Problem 2: The ternary search algorithm is a modification of the binary search a

Question

Problem 2: The ternary search algorithm is a modification of the binary search algorithm that splits the input not into two sets of almost-equal sizes, but into three sets of sizes approximately one-third.
a) Verbally describe and write pseudo-code for the ternary search algorithm.
b) Give the recurrence for the ternary search algorithm
c) Solve the recurrence to determine the asymptotic running time of the algorithm. How does the running time of the ternary search algorithm compare to that of the binary search algorithm.

Explanation / Answer

Ternary search is inspired from the binary search algorithm.Here the array is divided into 3 parts instead of 2 as in binary search.

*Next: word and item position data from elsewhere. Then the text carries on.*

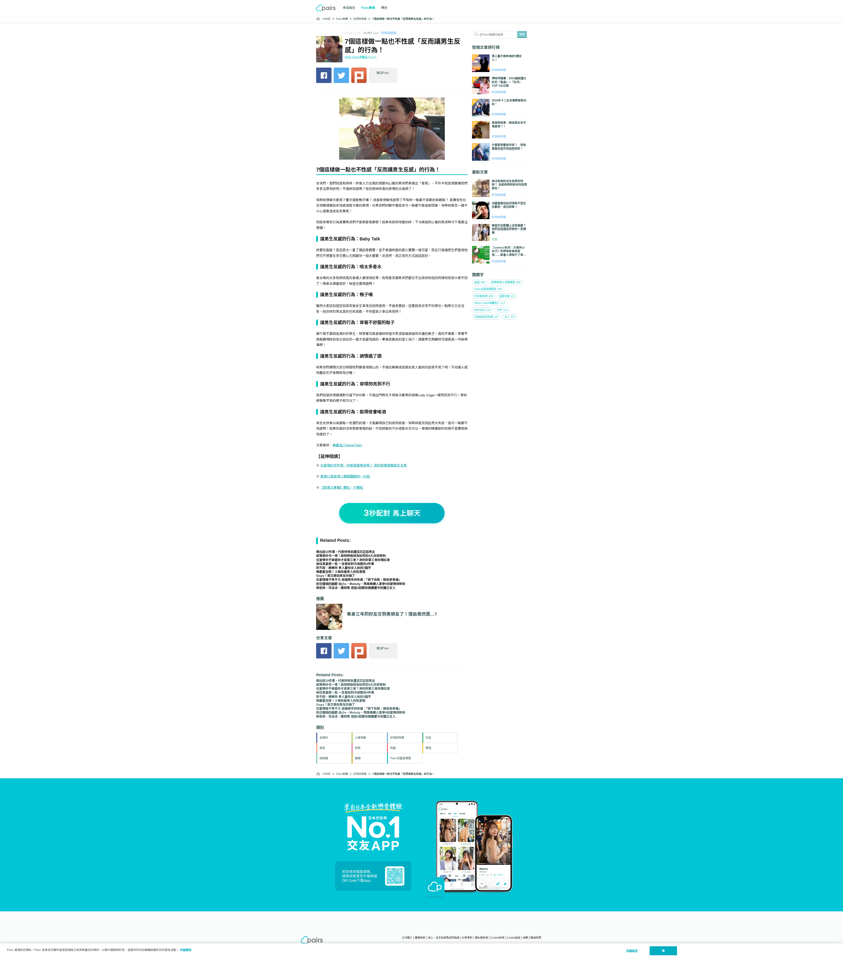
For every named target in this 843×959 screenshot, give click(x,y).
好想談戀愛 (360, 18)
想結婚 (323, 758)
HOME (327, 18)
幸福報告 (349, 7)
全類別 (323, 737)
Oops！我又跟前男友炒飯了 (335, 575)
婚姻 (357, 758)
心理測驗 (360, 737)
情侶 (428, 748)
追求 (322, 748)
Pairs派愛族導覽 (400, 758)
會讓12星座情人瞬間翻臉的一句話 (345, 476)
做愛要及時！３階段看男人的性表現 (340, 571)
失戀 (357, 748)
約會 (393, 748)
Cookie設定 (514, 937)
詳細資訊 (185, 950)
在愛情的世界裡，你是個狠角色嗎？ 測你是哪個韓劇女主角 (363, 465)
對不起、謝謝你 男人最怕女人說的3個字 (343, 568)
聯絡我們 (536, 937)
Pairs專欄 (342, 18)
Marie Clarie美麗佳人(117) (360, 57)
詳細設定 (632, 950)
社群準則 (467, 937)
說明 (525, 937)
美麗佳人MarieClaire (347, 445)
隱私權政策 (481, 937)
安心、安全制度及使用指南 (443, 937)
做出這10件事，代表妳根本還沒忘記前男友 (345, 551)
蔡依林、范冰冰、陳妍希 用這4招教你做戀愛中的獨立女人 (356, 587)
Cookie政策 (497, 937)
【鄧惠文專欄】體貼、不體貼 (341, 487)
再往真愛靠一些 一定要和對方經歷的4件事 (345, 564)
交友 (428, 737)
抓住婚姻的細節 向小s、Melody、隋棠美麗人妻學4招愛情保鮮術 (360, 584)
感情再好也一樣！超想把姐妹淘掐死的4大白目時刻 (350, 555)
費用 (384, 7)
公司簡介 (407, 937)
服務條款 (420, 937)
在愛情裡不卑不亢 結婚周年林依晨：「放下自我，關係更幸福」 (359, 579)
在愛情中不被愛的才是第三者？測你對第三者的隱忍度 (353, 560)
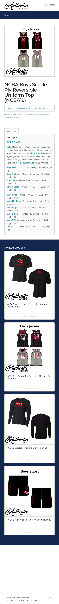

Initially we take 2 mid values,one is n/3 rd element and other is 2/3rd element.

Based on the comparision with 2 mids,we search on only one part of 3 parts.

Pseudo Code:

Initially r = N-1 and l = 0.

ternarySearch(l,r,x)

if (r >= l)

   {

mid1 := l + (r - l)/3;

mid2 := mid1 + (r - l)/3;

// If x is present at the mid1

        if (arr[mid1] = x) then return mid1;

// If x is present at the mid2

        if (arr[mid2] = x) then return mid2;

// If x is present in left one-third

        if (arr[mid1] > x) then return ternarySearch(l, mid1-1, x);

// If x is present in right one-third

        if (arr[mid2] < x) then return ternarySearch(arr, mid2+1, r, x);

// If x is present in middle one-third

otherwise return ternarySearch(arr, mid1+1, mid2-1, x);

   }

   // We reach here when element is not present in array

   return -1;

Running TIme:

The recurssive relation is :

T(n) = T(n/3) + 4 // 4 is the number of comparisions.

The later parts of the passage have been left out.